Would you set down the complete data below, exactly as shown?

(Stored data)
- - - - - - -

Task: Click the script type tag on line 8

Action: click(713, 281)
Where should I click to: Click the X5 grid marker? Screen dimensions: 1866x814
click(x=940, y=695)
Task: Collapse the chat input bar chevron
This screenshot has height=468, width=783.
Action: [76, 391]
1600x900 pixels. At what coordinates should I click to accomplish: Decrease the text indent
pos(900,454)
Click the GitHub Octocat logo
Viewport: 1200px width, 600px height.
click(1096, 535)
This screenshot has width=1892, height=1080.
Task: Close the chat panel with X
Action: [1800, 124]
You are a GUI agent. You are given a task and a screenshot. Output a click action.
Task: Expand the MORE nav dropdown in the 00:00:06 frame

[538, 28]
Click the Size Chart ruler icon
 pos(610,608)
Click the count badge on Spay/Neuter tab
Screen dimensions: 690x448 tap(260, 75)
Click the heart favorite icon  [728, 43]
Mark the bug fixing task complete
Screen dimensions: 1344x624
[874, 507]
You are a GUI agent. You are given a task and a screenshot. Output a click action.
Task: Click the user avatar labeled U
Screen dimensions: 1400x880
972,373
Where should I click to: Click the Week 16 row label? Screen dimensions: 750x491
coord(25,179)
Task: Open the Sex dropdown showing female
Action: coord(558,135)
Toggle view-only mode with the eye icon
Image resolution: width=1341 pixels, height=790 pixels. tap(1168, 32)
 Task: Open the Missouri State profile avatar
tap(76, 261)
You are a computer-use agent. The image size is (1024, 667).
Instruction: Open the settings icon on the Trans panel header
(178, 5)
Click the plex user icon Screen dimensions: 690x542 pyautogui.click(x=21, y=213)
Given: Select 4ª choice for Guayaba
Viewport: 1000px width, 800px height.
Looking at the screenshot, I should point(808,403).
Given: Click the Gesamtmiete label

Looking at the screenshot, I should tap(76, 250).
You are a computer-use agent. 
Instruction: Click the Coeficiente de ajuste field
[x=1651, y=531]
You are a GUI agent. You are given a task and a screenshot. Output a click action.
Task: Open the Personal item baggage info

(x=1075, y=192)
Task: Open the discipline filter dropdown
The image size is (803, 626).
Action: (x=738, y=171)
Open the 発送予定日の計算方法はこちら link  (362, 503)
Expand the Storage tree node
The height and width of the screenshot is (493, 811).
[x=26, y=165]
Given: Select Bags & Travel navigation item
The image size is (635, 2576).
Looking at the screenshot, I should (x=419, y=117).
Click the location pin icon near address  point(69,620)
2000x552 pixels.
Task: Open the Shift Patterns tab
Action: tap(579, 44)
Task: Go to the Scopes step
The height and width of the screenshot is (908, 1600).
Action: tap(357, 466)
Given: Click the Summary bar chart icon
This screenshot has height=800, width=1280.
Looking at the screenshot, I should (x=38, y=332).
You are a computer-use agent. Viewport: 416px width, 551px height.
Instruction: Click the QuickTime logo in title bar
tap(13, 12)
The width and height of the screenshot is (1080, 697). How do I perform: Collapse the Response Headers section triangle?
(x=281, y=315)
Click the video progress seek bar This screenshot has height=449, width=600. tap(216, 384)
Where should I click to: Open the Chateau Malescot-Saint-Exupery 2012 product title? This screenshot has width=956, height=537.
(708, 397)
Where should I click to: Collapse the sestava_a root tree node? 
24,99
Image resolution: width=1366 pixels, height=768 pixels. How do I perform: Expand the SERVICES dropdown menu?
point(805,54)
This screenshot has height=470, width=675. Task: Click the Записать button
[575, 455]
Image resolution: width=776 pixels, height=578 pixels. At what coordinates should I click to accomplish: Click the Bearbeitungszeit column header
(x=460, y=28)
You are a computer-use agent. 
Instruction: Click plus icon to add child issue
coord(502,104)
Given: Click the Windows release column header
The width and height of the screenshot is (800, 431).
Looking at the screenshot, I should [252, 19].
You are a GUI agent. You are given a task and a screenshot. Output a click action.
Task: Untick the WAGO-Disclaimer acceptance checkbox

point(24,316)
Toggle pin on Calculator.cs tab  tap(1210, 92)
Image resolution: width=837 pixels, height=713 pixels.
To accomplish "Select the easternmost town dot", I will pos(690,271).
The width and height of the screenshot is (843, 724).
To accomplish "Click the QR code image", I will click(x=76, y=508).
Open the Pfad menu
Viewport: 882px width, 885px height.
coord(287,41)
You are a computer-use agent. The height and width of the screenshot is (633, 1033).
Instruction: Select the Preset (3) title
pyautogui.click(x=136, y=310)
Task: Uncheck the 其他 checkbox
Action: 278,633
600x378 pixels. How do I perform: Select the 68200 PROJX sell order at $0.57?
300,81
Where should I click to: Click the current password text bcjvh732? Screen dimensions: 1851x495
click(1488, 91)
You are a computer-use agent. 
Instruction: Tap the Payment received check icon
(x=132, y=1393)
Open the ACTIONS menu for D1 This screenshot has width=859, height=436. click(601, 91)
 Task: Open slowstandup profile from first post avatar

- - - - - - -

Written answer:
Task: Click the script type tag on line 8

Action: click(713, 281)
Where should I click to: Click the X5 grid marker? Screen dimensions: 1866x814
click(x=940, y=695)
Task: Collapse the chat input bar chevron
This screenshot has height=468, width=783.
Action: [76, 391]
1600x900 pixels. At what coordinates should I click to accomplish: Decrease the text indent
pos(900,454)
Click the GitHub Octocat logo
Viewport: 1200px width, 600px height.
click(1096, 535)
This screenshot has width=1892, height=1080.
Task: Close the chat panel with X
Action: [1800, 124]
You are a GUI agent. You are given a task and a screenshot. Output a click action.
Task: Expand the MORE nav dropdown in the 00:00:06 frame

[538, 28]
Click the Size Chart ruler icon
 pos(610,608)
Click the count badge on Spay/Neuter tab
Screen dimensions: 690x448 tap(260, 75)
Click the heart favorite icon  [728, 43]
Mark the bug fixing task complete
Screen dimensions: 1344x624
[874, 507]
You are a GUI agent. You are given a task and a screenshot. Output a click action.
Task: Click the user avatar labeled U
Screen dimensions: 1400x880
972,373
Where should I click to: Click the Week 16 row label? Screen dimensions: 750x491
coord(25,179)
Task: Open the Sex dropdown showing female
Action: coord(558,135)
Toggle view-only mode with the eye icon
Image resolution: width=1341 pixels, height=790 pixels. tap(1168, 32)
 Task: Open the Missouri State profile avatar
tap(76, 261)
You are a computer-use agent. The image size is (1024, 667).
Instruction: Open the settings icon on the Trans panel header
(178, 5)
Click the plex user icon Screen dimensions: 690x542 pyautogui.click(x=21, y=213)
Given: Select 4ª choice for Guayaba
Viewport: 1000px width, 800px height.
Looking at the screenshot, I should point(808,403).
Given: Click the Gesamtmiete label

Looking at the screenshot, I should tap(76, 250).
You are a computer-use agent. 
Instruction: Click the Coeficiente de ajuste field
[x=1651, y=531]
You are a GUI agent. You are given a task and a screenshot. Output a click action.
Task: Open the Personal item baggage info

(x=1075, y=192)
Task: Open the discipline filter dropdown
The image size is (803, 626).
Action: (x=738, y=171)
Open the 発送予定日の計算方法はこちら link  (362, 503)
Expand the Storage tree node
The height and width of the screenshot is (493, 811).
[x=26, y=165]
Given: Select Bags & Travel navigation item
The image size is (635, 2576).
Looking at the screenshot, I should (x=419, y=117).
Click the location pin icon near address  point(69,620)
2000x552 pixels.
Task: Open the Shift Patterns tab
Action: tap(579, 44)
Task: Go to the Scopes step
The height and width of the screenshot is (908, 1600).
Action: tap(357, 466)
Given: Click the Summary bar chart icon
This screenshot has height=800, width=1280.
Looking at the screenshot, I should (x=38, y=332).
You are a computer-use agent. Viewport: 416px width, 551px height.
Instruction: Click the QuickTime logo in title bar
tap(13, 12)
The width and height of the screenshot is (1080, 697). How do I perform: Collapse the Response Headers section triangle?
(x=281, y=315)
Click the video progress seek bar This screenshot has height=449, width=600. tap(216, 384)
Where should I click to: Open the Chateau Malescot-Saint-Exupery 2012 product title? This screenshot has width=956, height=537.
(708, 397)
Where should I click to: Collapse the sestava_a root tree node? 
24,99
Image resolution: width=1366 pixels, height=768 pixels. How do I perform: Expand the SERVICES dropdown menu?
point(805,54)
This screenshot has height=470, width=675. Task: Click the Записать button
[575, 455]
Image resolution: width=776 pixels, height=578 pixels. At what coordinates should I click to accomplish: Click the Bearbeitungszeit column header
(x=460, y=28)
You are a computer-use agent. 
Instruction: Click plus icon to add child issue
coord(502,104)
Given: Click the Windows release column header
The width and height of the screenshot is (800, 431).
Looking at the screenshot, I should [252, 19].
You are a GUI agent. You are given a task and a screenshot. Output a click action.
Task: Untick the WAGO-Disclaimer acceptance checkbox

point(24,316)
Toggle pin on Calculator.cs tab  tap(1210, 92)
Image resolution: width=837 pixels, height=713 pixels.
To accomplish "Select the easternmost town dot", I will pos(690,271).
The width and height of the screenshot is (843, 724).
To accomplish "Click the QR code image", I will click(x=76, y=508).
Open the Pfad menu
Viewport: 882px width, 885px height.
coord(287,41)
You are a computer-use agent. The height and width of the screenshot is (633, 1033).
Instruction: Select the Preset (3) title
pyautogui.click(x=136, y=310)
Task: Uncheck the 其他 checkbox
Action: 278,633
600x378 pixels. How do I perform: Select the 68200 PROJX sell order at $0.57?
300,81
Where should I click to: Click the current password text bcjvh732? Screen dimensions: 1851x495
click(1488, 91)
You are a computer-use agent. 
Instruction: Tap the Payment received check icon
(x=132, y=1393)
Open the ACTIONS menu for D1 This screenshot has width=859, height=436. click(601, 91)
 Task: Open slowstandup profile from first post avatar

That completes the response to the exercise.